§ Work to be completed
Report how many lines below contain the word "screenshot". Write only that number.
START Exercise material
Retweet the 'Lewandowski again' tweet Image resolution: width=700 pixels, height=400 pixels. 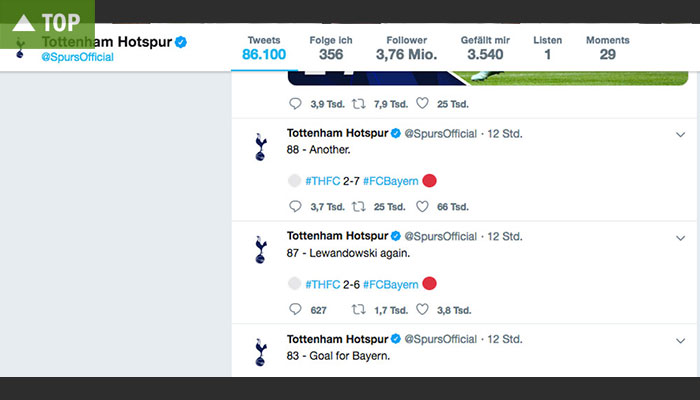pyautogui.click(x=358, y=310)
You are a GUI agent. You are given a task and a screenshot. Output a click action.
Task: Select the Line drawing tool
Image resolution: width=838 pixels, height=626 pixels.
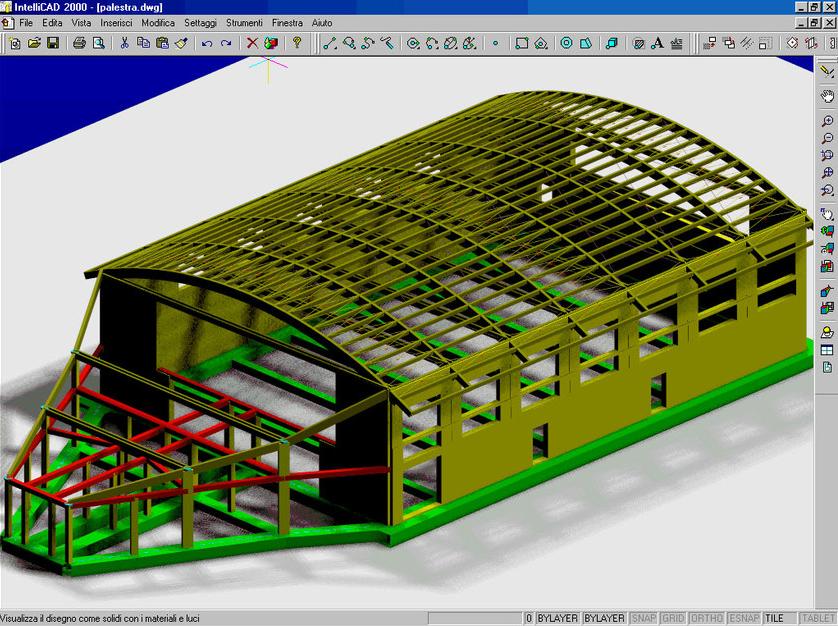tap(330, 43)
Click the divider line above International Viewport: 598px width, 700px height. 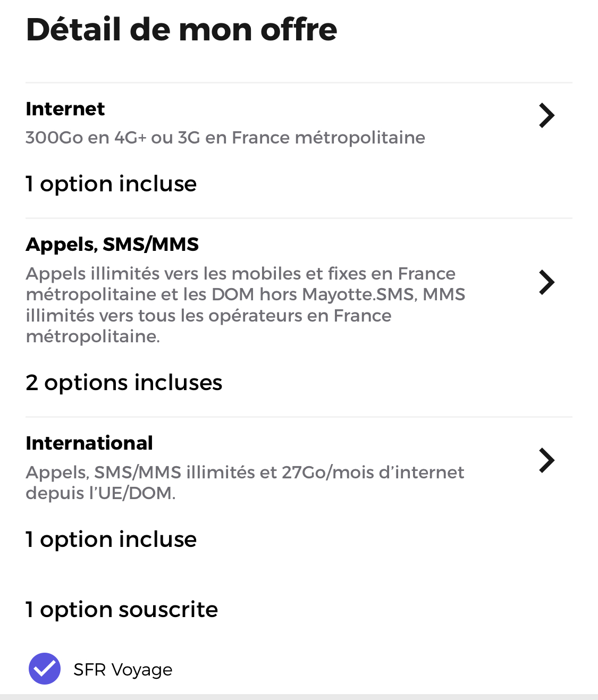pos(299,417)
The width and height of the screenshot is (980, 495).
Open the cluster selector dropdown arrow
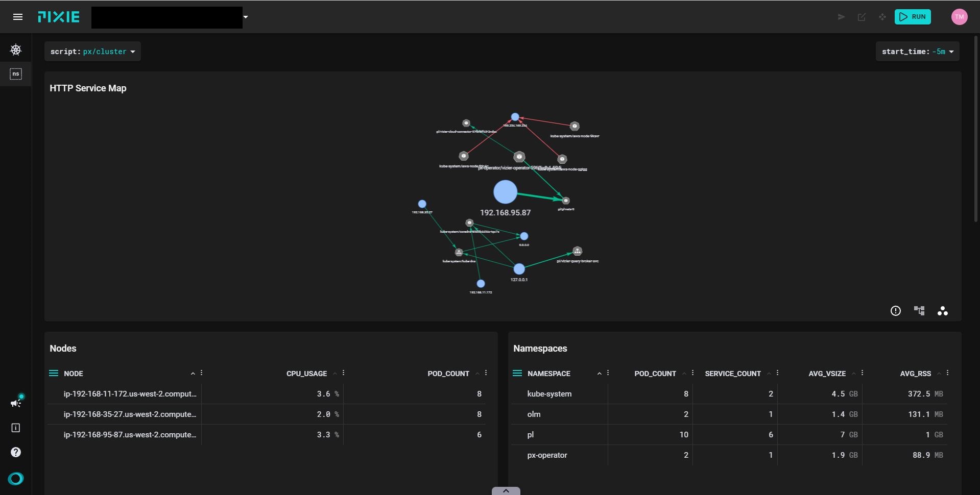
END Exercise material
§ Final answer
2